■ **EXERCISE AIM**: Repeat the data exactly. Pictures are not part of the copy.

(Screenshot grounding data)
______

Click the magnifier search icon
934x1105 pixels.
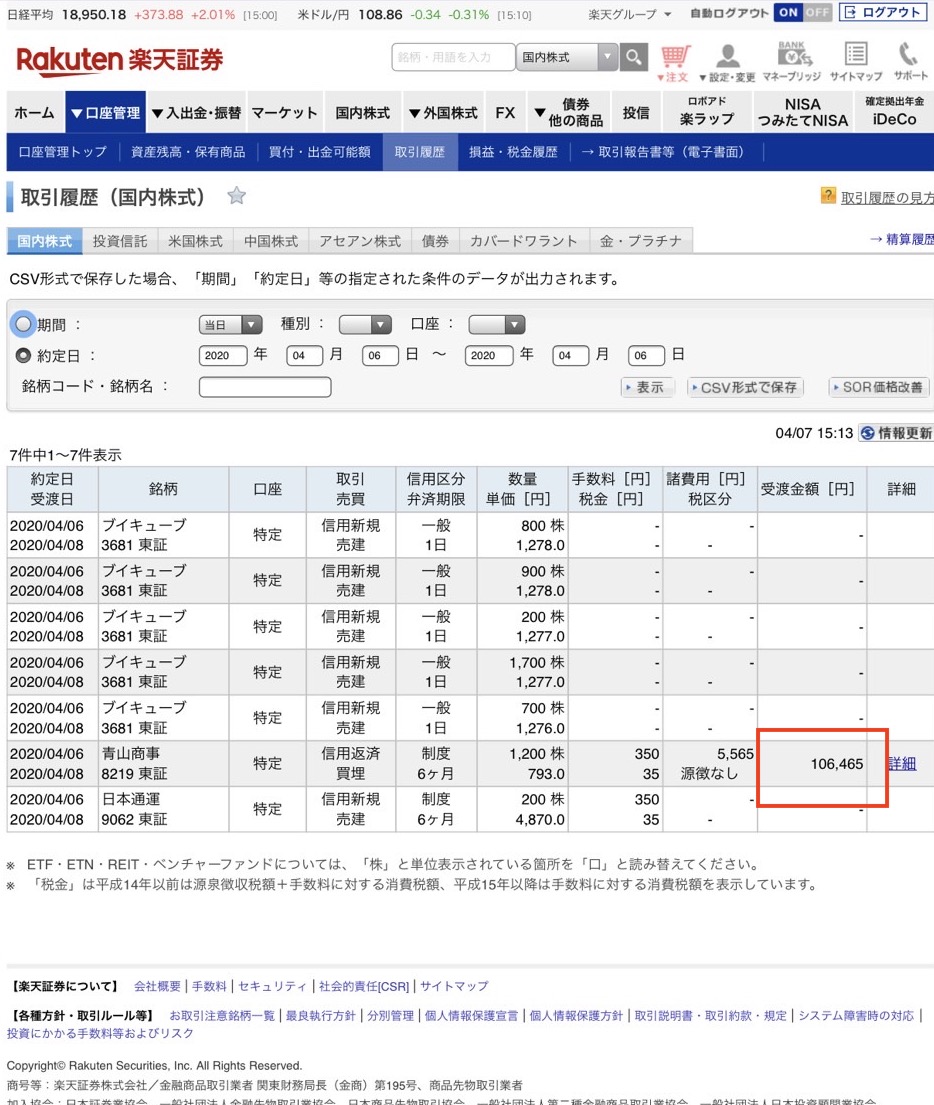pyautogui.click(x=633, y=58)
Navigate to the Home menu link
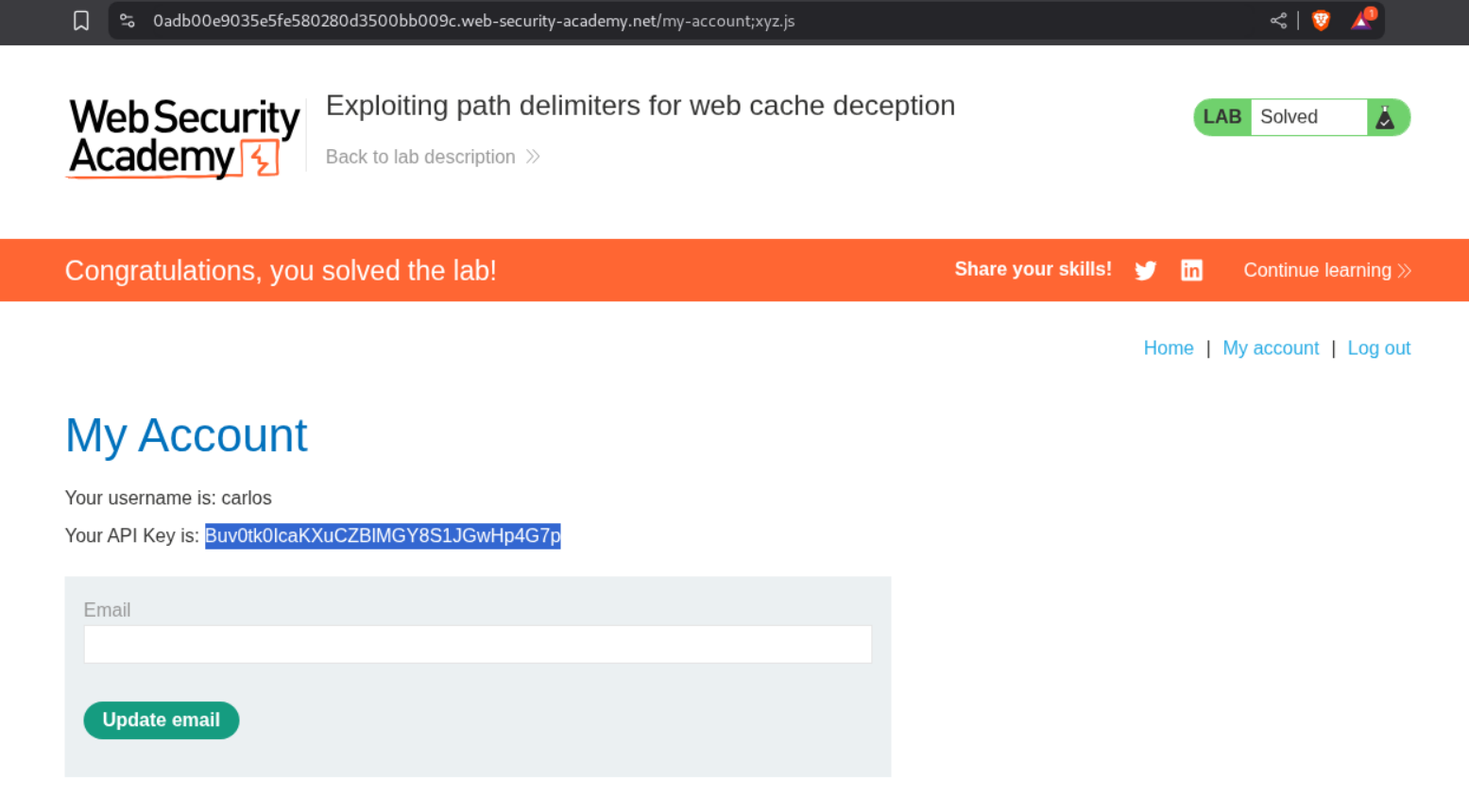 coord(1168,348)
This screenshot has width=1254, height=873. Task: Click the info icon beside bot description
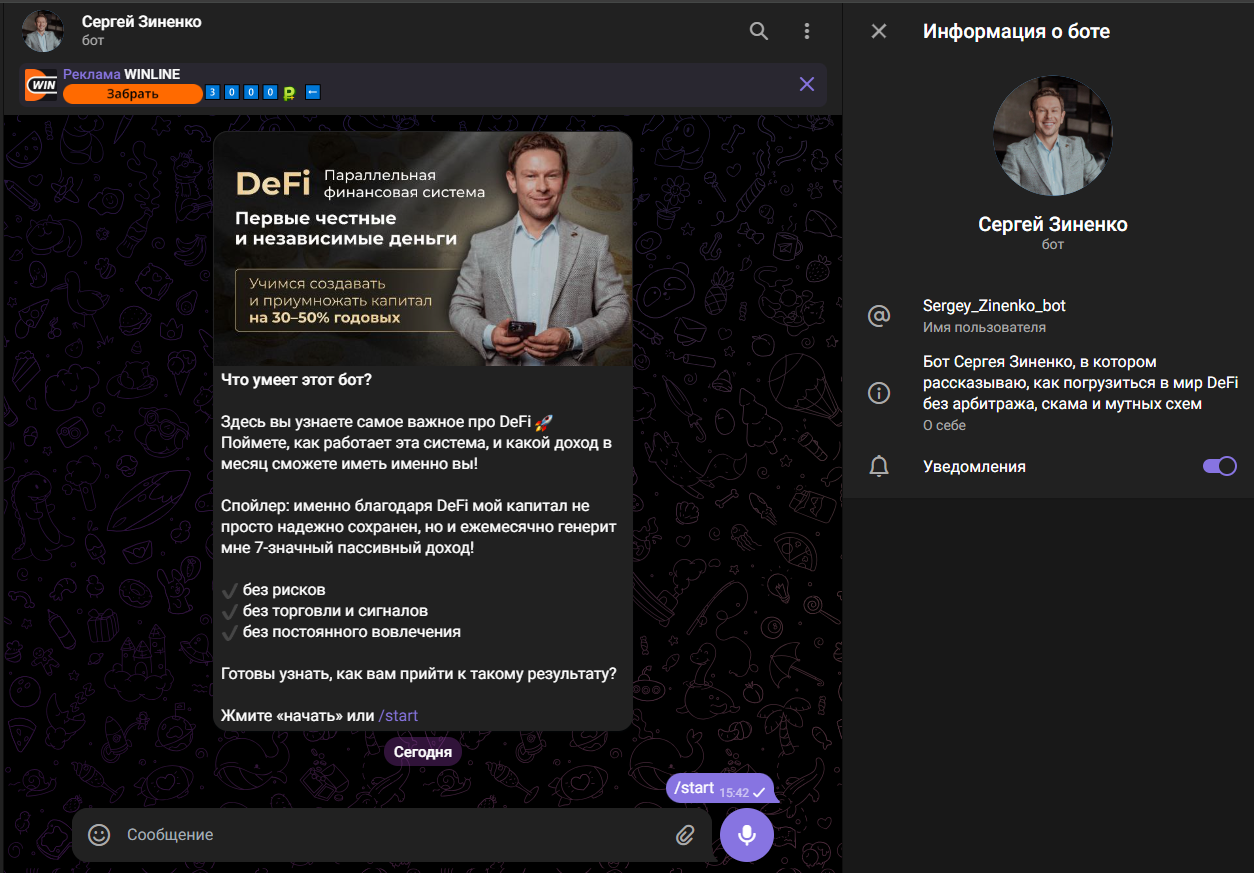pyautogui.click(x=879, y=393)
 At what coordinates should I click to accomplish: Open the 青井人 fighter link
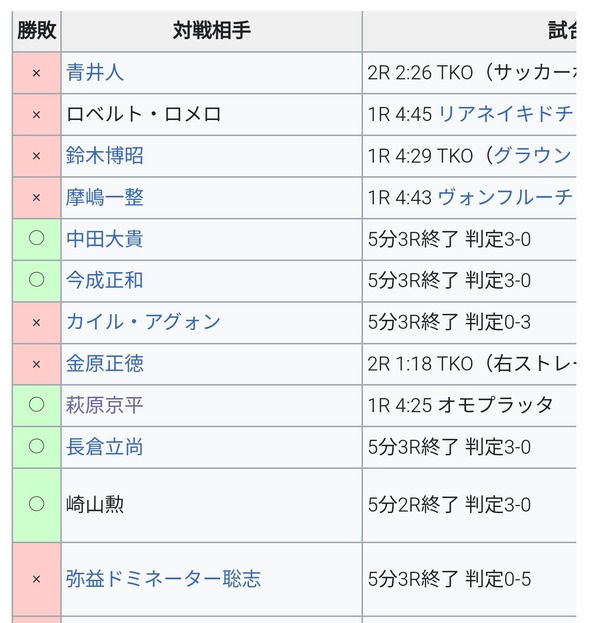click(95, 73)
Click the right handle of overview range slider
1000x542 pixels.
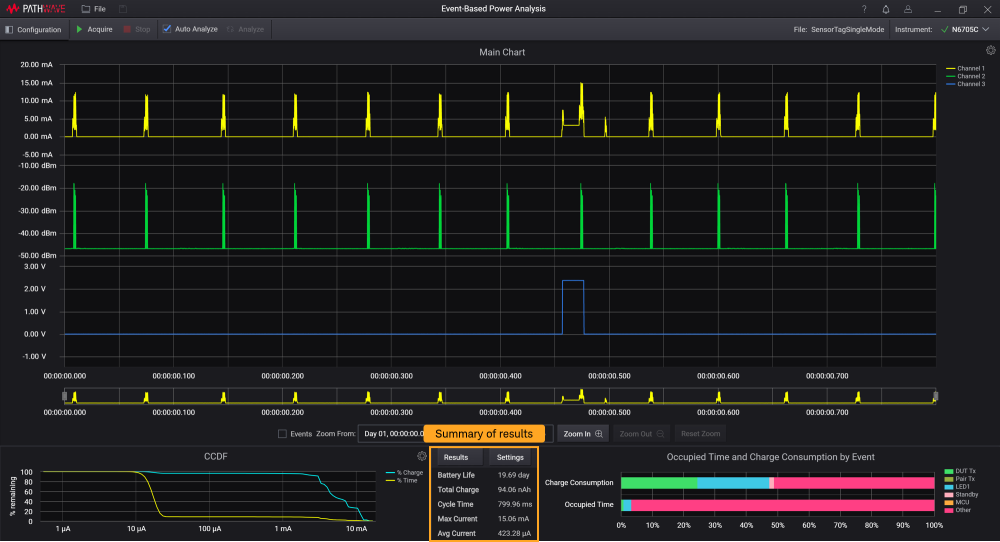(935, 397)
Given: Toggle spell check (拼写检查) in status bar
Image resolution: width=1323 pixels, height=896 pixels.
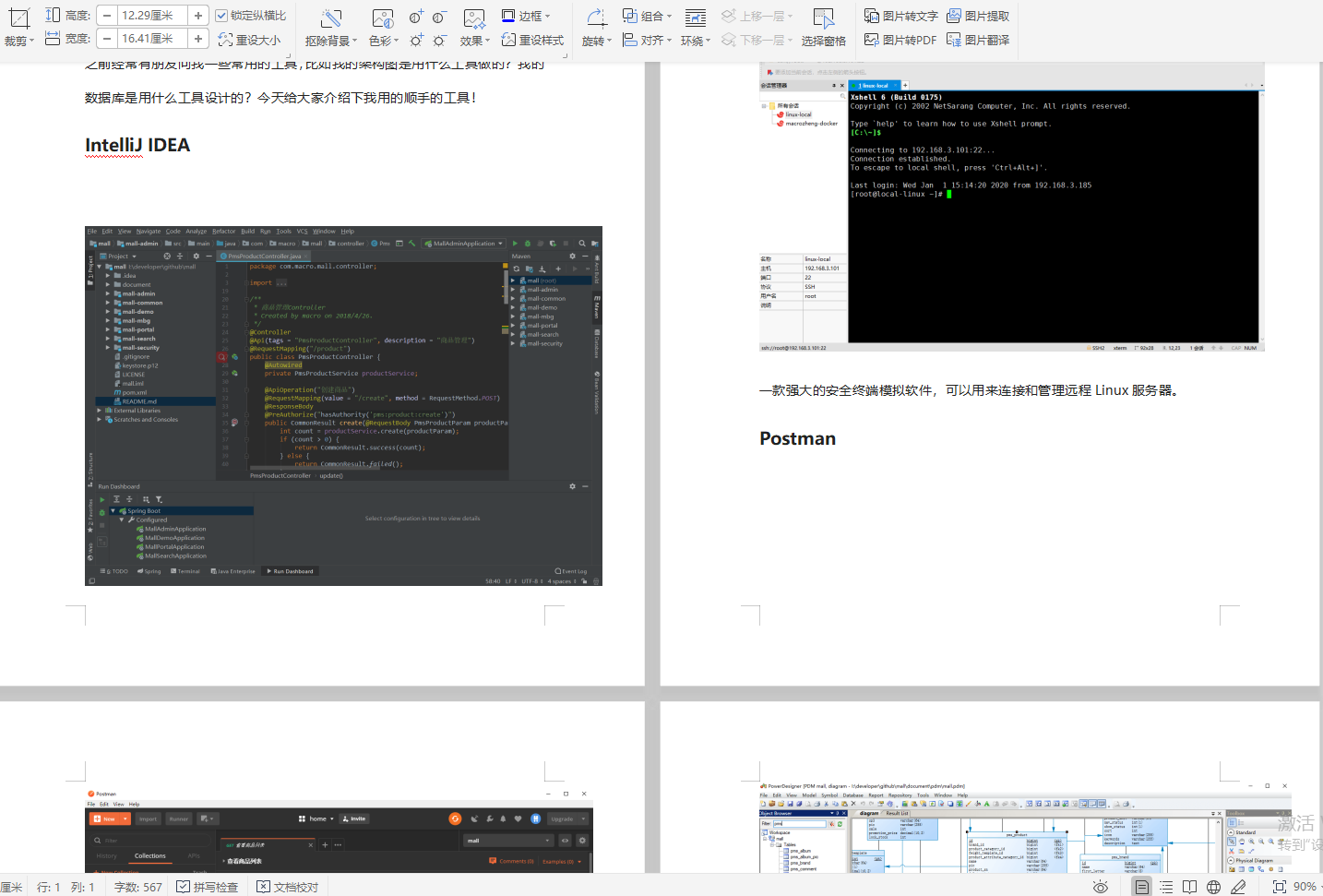Looking at the screenshot, I should coord(208,887).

______

■ **OUTPUT OF THE TASK**:
Click the magnifier search icon
934x1105 pixels.
pyautogui.click(x=633, y=58)
Navigate to the Home menu link
 coord(1168,348)
This screenshot has width=1254, height=873. Task: Click the info icon beside bot description
pyautogui.click(x=879, y=393)
 At what coordinates should I click to accomplish: Open the 青井人 fighter link
click(95, 73)
Click the right handle of overview range slider
1000x542 pixels.
(935, 397)
Given: Toggle spell check (拼写检查) in status bar
Image resolution: width=1323 pixels, height=896 pixels.
Looking at the screenshot, I should coord(208,887).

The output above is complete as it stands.